O problema é que, ao encontrar novamente um antígeno (podem ser outros micróbios), as células de memória se ativam e, assim, o mecanismo de produção de mais HIVs também é ativado. "Essas células formam uma pequena reserva, guardam na memória os mecanismos para copiar o HIV e, a qualquer momento, podem ficar ativas novamente", afirma.
"O problema das células silenciosas é que quando elas se tornam ativas, lançam novos genes do HIV no sangue", diz Siciliano. Assim sendo, uma simples infecção pode desencadear todo o processo novamente.
Usando um método chamado PCR, os pesquisadores conseguiram medir quantas são as células silenciosas nos nódulos linfáticos, um dos santuários onde ele se esconde. Os resultados mostraram que apenas 0,5% das células silenciosas têm o DNA do HIV dentro delas, só 0,05% tem o DNA viral misturado ao DNA da célula e apenas 10% delas conseguem produzir novos vírus.

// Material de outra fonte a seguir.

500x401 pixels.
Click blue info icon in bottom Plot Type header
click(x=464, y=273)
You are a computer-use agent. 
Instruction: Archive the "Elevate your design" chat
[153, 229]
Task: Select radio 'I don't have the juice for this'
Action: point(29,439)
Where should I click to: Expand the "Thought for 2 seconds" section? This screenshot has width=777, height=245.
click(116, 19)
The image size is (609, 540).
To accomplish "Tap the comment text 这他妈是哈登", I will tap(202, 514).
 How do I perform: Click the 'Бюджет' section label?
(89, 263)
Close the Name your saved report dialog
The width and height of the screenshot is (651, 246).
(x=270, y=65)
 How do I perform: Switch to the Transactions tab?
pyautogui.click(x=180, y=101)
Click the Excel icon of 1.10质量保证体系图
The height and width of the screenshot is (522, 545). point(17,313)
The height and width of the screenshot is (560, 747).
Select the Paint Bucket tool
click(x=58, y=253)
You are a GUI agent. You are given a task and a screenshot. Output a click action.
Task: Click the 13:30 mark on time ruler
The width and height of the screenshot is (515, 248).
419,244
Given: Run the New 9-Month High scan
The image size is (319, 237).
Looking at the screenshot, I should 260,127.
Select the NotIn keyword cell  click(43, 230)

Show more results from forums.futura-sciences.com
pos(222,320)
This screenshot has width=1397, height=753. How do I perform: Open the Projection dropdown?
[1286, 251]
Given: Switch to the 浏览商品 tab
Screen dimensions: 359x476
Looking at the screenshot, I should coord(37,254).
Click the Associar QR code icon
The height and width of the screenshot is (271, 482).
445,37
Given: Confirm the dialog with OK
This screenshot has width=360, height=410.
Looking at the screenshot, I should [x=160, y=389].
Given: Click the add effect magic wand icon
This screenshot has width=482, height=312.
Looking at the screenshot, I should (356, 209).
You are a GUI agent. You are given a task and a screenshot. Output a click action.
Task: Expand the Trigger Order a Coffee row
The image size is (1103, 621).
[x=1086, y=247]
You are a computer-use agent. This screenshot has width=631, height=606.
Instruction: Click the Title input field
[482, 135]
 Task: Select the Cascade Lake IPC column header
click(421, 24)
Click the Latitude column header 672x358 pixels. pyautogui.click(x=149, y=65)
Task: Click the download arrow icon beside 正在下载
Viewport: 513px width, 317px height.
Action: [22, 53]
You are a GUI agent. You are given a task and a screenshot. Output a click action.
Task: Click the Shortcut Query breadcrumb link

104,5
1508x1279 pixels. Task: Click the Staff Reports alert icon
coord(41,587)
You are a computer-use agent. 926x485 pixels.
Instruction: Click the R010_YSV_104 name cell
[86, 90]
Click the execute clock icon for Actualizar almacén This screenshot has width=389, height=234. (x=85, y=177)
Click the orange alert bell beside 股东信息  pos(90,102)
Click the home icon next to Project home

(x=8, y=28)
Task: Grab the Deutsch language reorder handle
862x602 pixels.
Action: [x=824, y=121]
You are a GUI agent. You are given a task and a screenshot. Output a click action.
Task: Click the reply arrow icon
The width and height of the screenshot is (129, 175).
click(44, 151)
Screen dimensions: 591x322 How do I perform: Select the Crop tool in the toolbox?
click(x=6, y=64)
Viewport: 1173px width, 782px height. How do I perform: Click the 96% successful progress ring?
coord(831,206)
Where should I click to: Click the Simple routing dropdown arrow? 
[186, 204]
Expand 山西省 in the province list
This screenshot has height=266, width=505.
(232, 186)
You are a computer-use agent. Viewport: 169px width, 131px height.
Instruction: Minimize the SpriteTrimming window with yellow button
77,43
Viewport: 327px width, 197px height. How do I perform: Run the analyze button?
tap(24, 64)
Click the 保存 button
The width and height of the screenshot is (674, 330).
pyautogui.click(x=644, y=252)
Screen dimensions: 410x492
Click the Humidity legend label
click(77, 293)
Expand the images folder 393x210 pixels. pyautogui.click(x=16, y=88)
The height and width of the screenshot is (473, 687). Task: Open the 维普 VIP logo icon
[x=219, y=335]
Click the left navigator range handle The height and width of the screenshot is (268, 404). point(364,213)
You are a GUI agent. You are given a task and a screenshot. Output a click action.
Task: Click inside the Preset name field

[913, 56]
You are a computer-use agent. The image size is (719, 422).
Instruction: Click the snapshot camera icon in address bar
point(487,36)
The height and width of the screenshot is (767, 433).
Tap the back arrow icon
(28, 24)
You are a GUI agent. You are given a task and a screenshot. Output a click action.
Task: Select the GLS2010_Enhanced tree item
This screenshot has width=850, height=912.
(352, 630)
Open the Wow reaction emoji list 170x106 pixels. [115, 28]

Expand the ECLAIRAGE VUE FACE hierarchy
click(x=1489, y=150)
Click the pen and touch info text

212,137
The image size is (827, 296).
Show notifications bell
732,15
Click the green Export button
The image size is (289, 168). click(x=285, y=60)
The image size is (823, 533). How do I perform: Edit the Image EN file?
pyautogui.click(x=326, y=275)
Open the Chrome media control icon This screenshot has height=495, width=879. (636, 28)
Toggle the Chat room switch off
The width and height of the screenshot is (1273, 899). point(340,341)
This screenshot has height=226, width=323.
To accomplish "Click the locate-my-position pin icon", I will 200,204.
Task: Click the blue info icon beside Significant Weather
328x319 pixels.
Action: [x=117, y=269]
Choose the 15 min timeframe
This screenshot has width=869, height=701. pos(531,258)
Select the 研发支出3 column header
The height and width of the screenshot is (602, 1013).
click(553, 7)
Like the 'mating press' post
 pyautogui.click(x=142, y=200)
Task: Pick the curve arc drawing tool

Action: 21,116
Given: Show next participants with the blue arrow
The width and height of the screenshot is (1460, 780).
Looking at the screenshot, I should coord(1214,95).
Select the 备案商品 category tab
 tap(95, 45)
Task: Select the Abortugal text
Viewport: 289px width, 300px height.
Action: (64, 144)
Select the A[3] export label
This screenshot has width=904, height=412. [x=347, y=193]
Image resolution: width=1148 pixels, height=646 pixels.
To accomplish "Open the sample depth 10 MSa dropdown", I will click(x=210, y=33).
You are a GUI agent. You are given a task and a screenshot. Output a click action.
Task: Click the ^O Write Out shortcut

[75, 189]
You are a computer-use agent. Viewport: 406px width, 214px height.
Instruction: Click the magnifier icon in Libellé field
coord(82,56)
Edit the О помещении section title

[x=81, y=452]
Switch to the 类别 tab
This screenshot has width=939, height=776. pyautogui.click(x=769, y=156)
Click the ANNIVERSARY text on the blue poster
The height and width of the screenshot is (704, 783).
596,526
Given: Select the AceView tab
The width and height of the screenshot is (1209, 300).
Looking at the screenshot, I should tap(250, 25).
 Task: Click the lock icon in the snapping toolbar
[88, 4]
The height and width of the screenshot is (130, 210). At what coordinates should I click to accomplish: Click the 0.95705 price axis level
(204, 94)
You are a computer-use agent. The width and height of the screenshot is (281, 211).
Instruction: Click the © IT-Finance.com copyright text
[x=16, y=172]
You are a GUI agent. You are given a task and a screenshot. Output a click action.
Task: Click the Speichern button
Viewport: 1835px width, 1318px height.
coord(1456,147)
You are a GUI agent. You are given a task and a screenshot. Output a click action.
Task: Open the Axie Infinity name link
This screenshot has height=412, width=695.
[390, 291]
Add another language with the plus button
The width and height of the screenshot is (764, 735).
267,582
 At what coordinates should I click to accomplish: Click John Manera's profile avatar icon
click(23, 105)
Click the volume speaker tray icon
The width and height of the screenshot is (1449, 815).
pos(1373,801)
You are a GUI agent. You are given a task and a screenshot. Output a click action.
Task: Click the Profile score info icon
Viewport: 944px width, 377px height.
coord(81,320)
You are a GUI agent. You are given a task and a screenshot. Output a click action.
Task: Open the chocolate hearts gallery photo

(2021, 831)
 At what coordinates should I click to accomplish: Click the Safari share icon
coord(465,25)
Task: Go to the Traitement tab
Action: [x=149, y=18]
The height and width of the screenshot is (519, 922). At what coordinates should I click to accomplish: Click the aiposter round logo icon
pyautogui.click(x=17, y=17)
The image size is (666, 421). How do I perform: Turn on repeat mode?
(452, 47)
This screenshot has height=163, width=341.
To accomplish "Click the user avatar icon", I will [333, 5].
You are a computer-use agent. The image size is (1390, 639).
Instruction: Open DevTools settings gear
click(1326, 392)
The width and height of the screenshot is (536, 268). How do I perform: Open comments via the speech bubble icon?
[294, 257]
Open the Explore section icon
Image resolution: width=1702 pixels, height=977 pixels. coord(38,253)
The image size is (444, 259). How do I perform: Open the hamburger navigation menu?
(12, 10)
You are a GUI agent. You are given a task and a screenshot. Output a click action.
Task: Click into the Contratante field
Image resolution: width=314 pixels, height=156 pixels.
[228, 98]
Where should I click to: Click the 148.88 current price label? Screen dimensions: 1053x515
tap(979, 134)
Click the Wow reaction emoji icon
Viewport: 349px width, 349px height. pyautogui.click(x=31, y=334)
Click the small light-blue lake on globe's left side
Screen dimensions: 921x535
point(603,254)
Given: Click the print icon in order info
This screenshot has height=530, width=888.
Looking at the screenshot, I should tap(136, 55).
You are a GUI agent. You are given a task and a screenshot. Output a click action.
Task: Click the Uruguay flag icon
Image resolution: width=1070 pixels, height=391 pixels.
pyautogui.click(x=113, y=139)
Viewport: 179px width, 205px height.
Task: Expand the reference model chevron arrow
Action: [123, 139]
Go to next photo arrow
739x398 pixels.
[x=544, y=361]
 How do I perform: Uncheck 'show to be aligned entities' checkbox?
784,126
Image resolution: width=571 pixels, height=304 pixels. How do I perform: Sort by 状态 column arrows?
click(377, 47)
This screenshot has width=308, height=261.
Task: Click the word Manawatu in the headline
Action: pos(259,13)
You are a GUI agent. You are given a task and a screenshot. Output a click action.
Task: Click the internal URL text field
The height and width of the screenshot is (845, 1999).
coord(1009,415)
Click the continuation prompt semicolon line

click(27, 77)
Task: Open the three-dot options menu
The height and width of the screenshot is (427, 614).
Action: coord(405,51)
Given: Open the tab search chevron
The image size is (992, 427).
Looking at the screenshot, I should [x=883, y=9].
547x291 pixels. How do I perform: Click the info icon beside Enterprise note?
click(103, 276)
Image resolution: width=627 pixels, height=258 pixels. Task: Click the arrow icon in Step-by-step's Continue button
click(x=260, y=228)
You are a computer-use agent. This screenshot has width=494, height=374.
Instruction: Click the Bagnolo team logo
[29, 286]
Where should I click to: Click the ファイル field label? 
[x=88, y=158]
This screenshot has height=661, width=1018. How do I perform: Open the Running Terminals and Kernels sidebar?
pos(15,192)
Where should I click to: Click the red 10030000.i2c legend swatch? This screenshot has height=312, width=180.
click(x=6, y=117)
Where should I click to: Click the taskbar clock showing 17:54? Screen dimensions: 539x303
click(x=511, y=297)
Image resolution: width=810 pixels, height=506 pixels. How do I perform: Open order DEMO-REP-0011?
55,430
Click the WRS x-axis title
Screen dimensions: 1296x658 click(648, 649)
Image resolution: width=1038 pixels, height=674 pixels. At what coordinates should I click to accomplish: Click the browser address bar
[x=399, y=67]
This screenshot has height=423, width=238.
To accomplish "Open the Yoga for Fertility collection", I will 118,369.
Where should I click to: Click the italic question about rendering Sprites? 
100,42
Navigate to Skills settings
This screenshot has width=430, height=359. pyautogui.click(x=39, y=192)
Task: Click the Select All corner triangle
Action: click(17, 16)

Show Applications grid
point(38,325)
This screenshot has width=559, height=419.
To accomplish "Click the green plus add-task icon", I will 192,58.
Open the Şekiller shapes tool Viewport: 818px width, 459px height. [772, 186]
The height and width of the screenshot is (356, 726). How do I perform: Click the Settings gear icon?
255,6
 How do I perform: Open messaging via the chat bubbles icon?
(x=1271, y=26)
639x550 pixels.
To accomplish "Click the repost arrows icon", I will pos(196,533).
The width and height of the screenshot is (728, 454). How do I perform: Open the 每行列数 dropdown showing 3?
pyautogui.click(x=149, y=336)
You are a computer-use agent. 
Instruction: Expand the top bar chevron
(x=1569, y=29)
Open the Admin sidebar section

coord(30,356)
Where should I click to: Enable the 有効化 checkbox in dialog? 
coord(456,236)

"Verificamos que, ainda que existam em pequeno número, muitas vezes bem inferior a 1%, podem desencadear a doença a qualquer momento."
E mais. Siciliano afirma ainda que "essas células silenciosas não são atingidas pelos coquetéis de drogas".
"Não quero parecer pessimista, mas é com esse tipo de célula que a medicina agora deve começar a se preocupar", afirma o cientista.
"Ninguém ainda foi curado de Aids, e ainda deveremos esperar um bom tempo até que alguém descubra alguma solução para eliminar a doença", diz ele.
"Precisamos de paciência. Os estudos contra a Aids ainda estão engatinhando."